Evaluation and validation of a robust single cell RNA-amplification protocol through transcriptional profiling of enriched lung cancer initiating cells.

Background: Although profiling of RNA in single cells has broadened our understanding of development, cancer biology and mechanisms of disease dissemination, it requires the development of reliable and flexible methods. Here we demonstrate that the EpiStem RNA-Amp™ methodology reproducibly generates microgram amounts of cDNA suitable for RNA-Seq, RT-qPCR arrays and Microarray analysis.

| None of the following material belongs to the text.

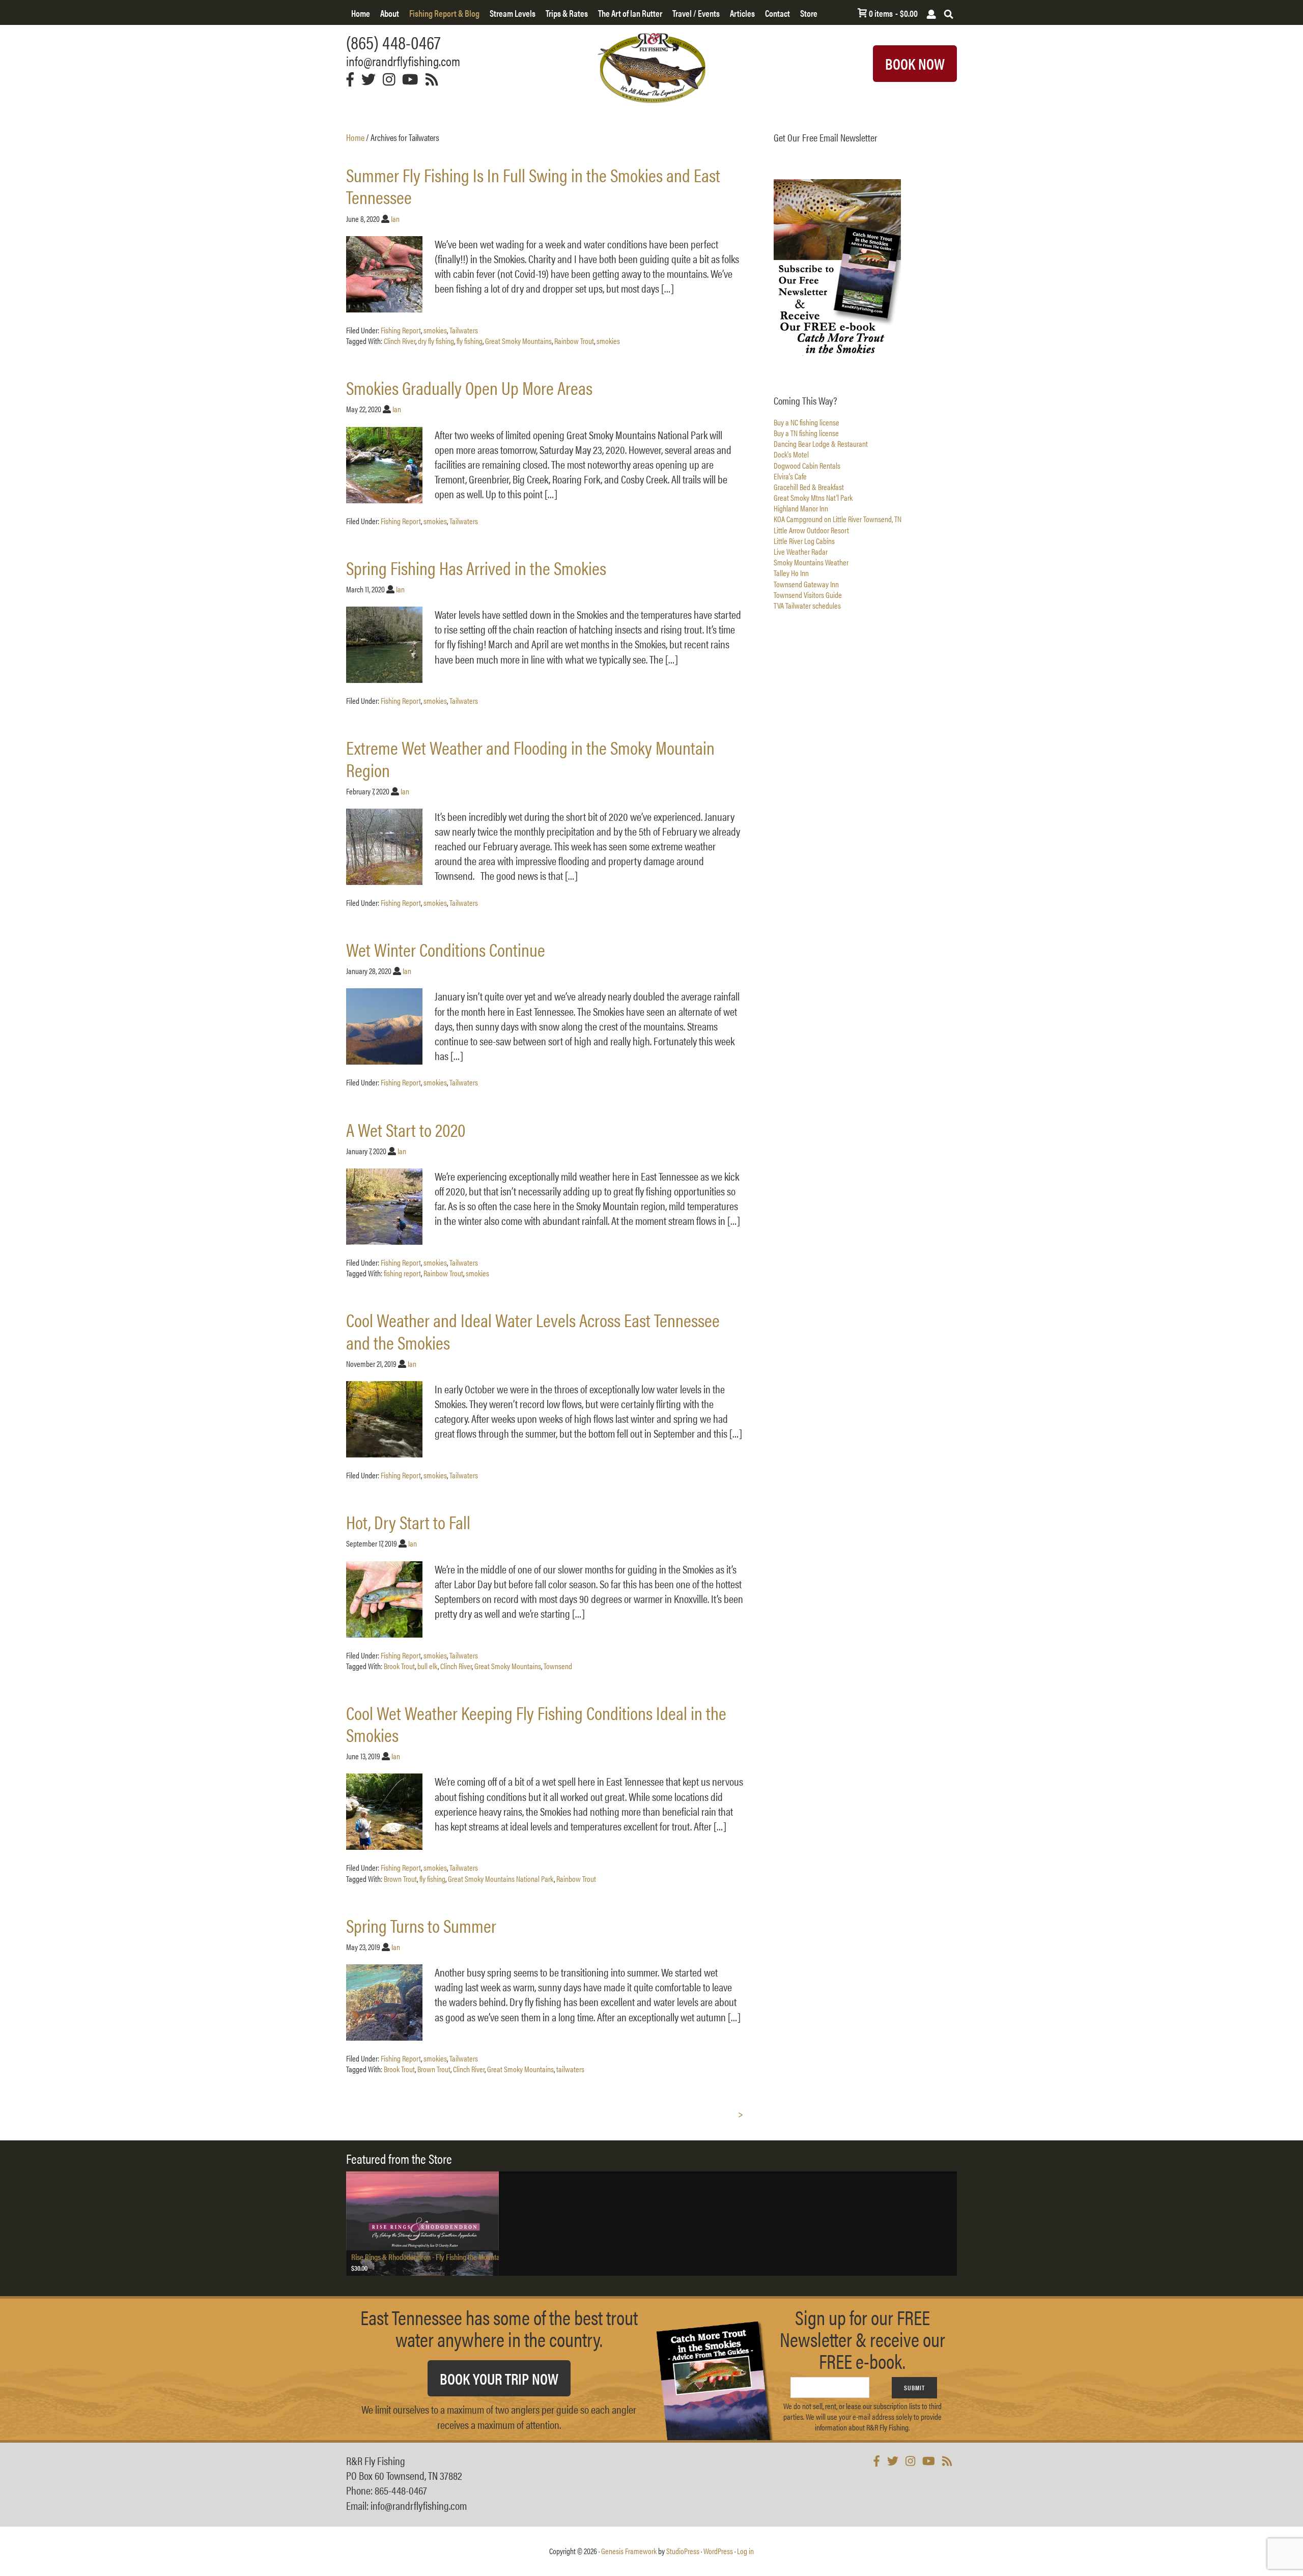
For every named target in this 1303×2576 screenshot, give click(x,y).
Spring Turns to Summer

Results: Initial experiments compared amplified cDNA generated by three commercial RNA-Amplification protocols (Miltenyi μMACS™ SuperAmp™, NuGEN Ovation® One-Direct System and EpiStem RNA-Amp™) applied to single cell equivalent levels of RNA (25-50 pg) using Affymetrix arrays. The EpiStem RNA-Amp™ kit exhibited the highest sensitivity and was therefore chosen for further testing. A comparison of Affymetrix array data from RNA-Amp™ cDNA generated from single MCF7 and MCF10A cells to reference controls of unamplified cDNA revealed a high degree of concordance. To assess the flexibility of the amplification system single cell RNA-Amp™ cDNA was also analysed using RNA-Seq and high-density qPCR, and showed strong cross-platform correlations. To exemplify the approach we used the system to analyse RNA profiles of small populations of rare cancer initiating cells (CICs) derived from a NSCLC patient-derived xenograft. RNA-Seq analysis was able to identify transcriptional differences in distinct subsets of CIC, with one group potentially enriched for metastasis formation. Pathway analysis revealed that the distinct transcriptional signatures demonstrated in the CIC subpopulations were significantly correlated with published stem-cell and epithelial-mesenchymal transition signatures.

Conclusions: The combined results confirm the sensitivity and flexibility of the RNA-Amp™ method and demonstrate the suitability of the approach for identifying clinically relevant signatures in rare, biologically important cell populations.